In Turkey, women’s citizenship is increasingly restricted into motherhood, family duty, and moral loyalty. Feminism and LGBTQI+ activism are framed as moral and foreign threats, while patriarchal governance is legitimated through religious and nationalist discourse. The Istanbul Convention withdrawal galvanized resistance, making gender a central site through which democratic backsliding and civic resilience are simultaneously revealed.

My framework of contextual gendered racialization sharpens this analysis by showing how Sunni Turkishness is privileged through an ethno-religious “Turkishness Contract,” producing double marginalization for Kurdish, Alevi, Armenian, and dissenting women. Gendered governance thus operates through both patriarchy and racialized belonging (Unlu, 2023).

Transnational Racialization and Migration

Racialization travels across borders. In Turkey, difference is marked through proximity to dominant Sunni Turkish identity rather than skin color; minority women are symbolically racialized as deviant or suspect. In the United States, Muslim women become hyper-visible within Islamophobic regimes of surveillance, legally white, socially brown (Aziz, 2020). Hijab, accent, and names trigger institutional scrutiny across immigration, healthcare, education, and labor.

Women respond through strategic identity management: negotiating visibility, silence, and speech; altering dress or disclosure; cultivating selective belonging. These practices constitute feminist praxis rather than mere adaptation, resisting both authoritarian repression and reductive Western feminist frames. Situated feminisms emerge from lived negotiation rather than abstraction (Girdap, 2025).

Law, Memory, and Care as Resistance

Across Iran and Turkey, women deploy diverse resistance strategies that transform opposition from episodic protest into durable institution-building. Ebadi’s ethic of defending rights even within captured institutions finds parallels in feminist lawfare and documentation practices in Turkey. Litigation, femicide databases, survivor testimonies, and non-enforcement audits preserve public memory and sustain accountability even when legal victories are limited. As national protections erode, opposition-led municipalities expand shelters, hotlines, training, and care infrastructures, producing constituent feminism beyond electoral cycles. Campaigns such as #İstanbulSözleşmesiYaşatır (#IstanbulConventionSavesLives) and recurring protests after femicides sustain public scrutiny and agenda pressure. Groups like Mor Dayanışma link gender violence to labor precarity, militarism, ethnic repression, and anti-LGBTQI+ moral panics, expanding coalitions and articulating care-centered, class-conscious feminist praxis (Mor Dayanışma, 2025; Najdi, 2025; Şeker & Sönmezocak, 2021).

Conclusion: Freedom Beyond the Golden Cage

Bringing Ebadi’s ethic of law, memory, and freedom together with a transnational feminist analysis clarifies the stakes of the Iran–Turkey comparison.
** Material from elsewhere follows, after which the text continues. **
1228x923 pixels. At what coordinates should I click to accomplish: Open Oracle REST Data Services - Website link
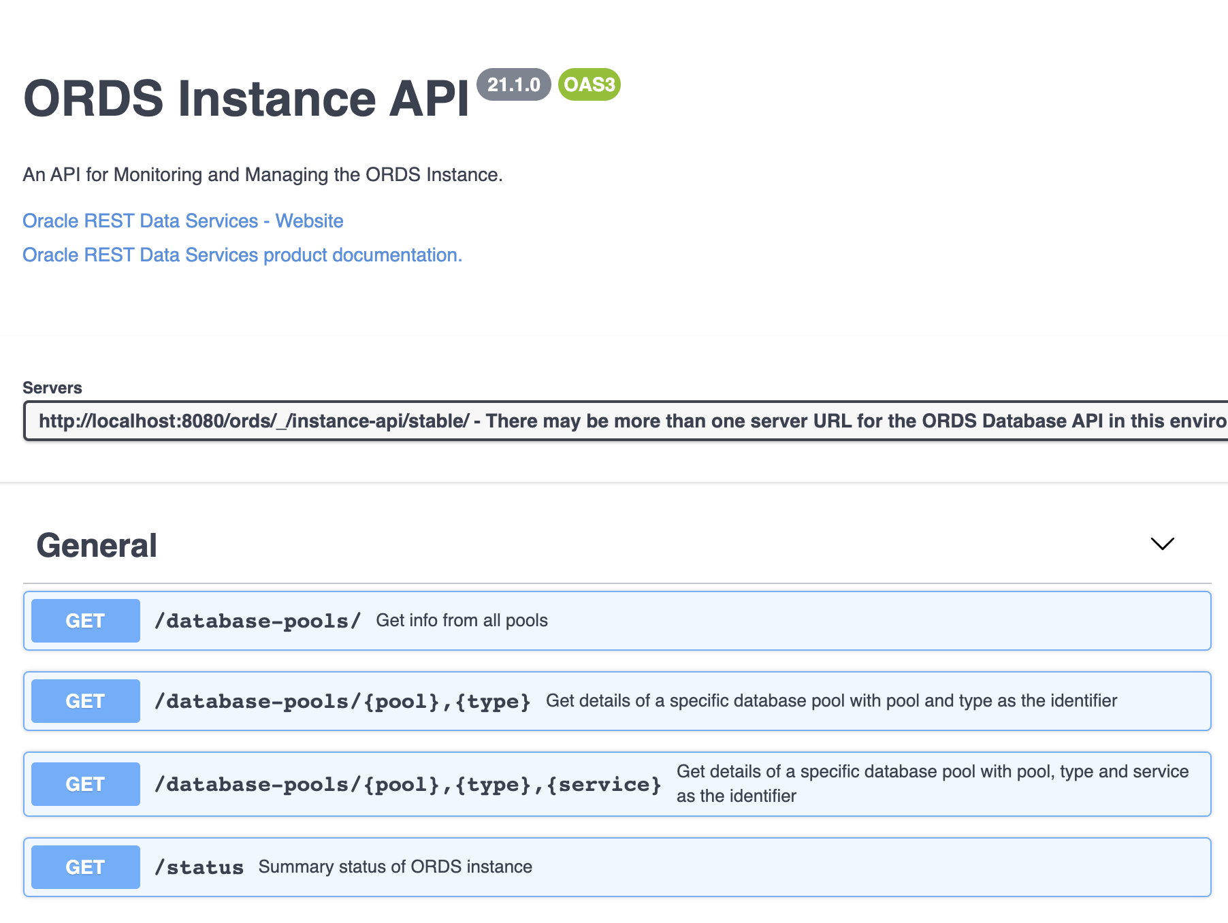click(x=183, y=221)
In both contexts, populism narrows [established] citizenship into a moral community, and gender becomes the key nexus of belonging. Yet women’s epistemic and practical resistance, through legal advocacy, documentation, care spaces, migration, and transnational solidarity, takes a huge step to widen citizenship back into rights, pluralism, and accountability.

Freedom, in this sense, is not comfort or order. It is collective remembering, feminist institution-building, and sustained struggle against normalization. The golden cage is broken not by silence, but by women who insist on memory, justice, and shared political futures across borders.